▶ Selected excerpt:
....................
Egypt’s ‘political’ football

Association football, or simply football (also known as soccer), being the most widely followed sport on the planet, is much more than just a game in many parts of the world. In many contexts, football has become an outlet for otherwise silent tensions and conflicts on the club level, or a way to rally around the country’s flag to suppress or divert attention from such tensions and conflicts on the national team level.

In the current Egyptian impasse, however, football talk has once again, after a long turbulent interruption following the January 25 revolution, occupied people’s minds with the announcement of the World Cup qualification draw last Monday. In order to situate football in the historical context of Egypt’s revolution, we need to first understand the politics of this sport in and outside Egypt on both the local club and national levels.

Derby games between local club rivals have rich histories and are usually associated with class, ethnic or political conflicts. Perhaps the most famous example is El Clásico between Spanish club giants Real Madrid (associated with the Spanish throne and Francisco Franco during his reign) and Barcelona (associated with Catalan aspirations for autonomy/separation). Another famous derby, and probably one of the oldest, is the Old Firm between Scottish clubs Rangers and Celtic. The Old Firm has been associated with various types of conflict in Scotland: ethnic (Rangers supporters have historically been mostly Ulster Scots while Celtic supporters have historically been mostly Irish Scots), religious (Protestant vs. Catholic), political (loyalist vs. republican, especially in the context of the Northern-Ireland conflict), and even ideological (conservative vs. socialist).
....................
▶ Provided data:

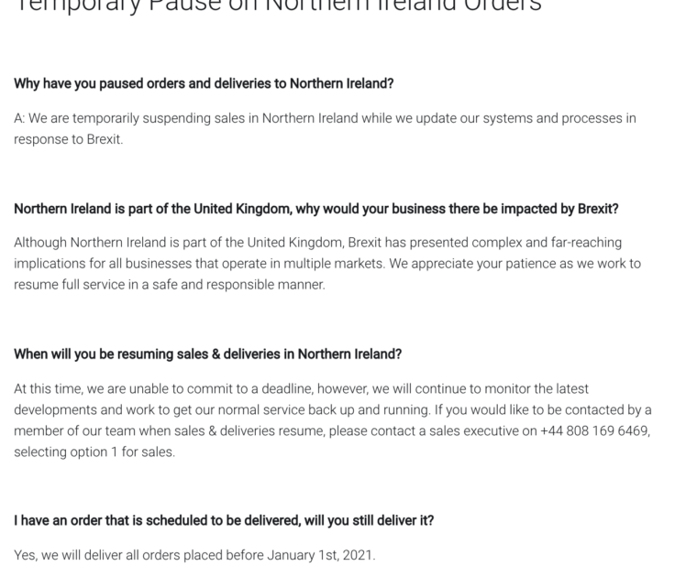Click "United Kingdom" in the bold question heading
This screenshot has height=577, width=697.
(242, 209)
....................
▶ What is expected: Please edit the part of the Egyptian football article that opens with the words containing "Egypt’s ‘political’ football" and closes with "national team level.", replacing "planet" with "globe". Work only from the Egyptian football article.

▶ Answer to this problem:
Egypt’s ‘political’ football

Association football, or simply football (also known as soccer), being the most widely followed sport on the globe, is much more than just a game in many parts of the world. In many contexts, football has become an outlet for otherwise silent tensions and conflicts on the club level, or a way to rally around the country’s flag to suppress or divert attention from such tensions and conflicts on the national team level.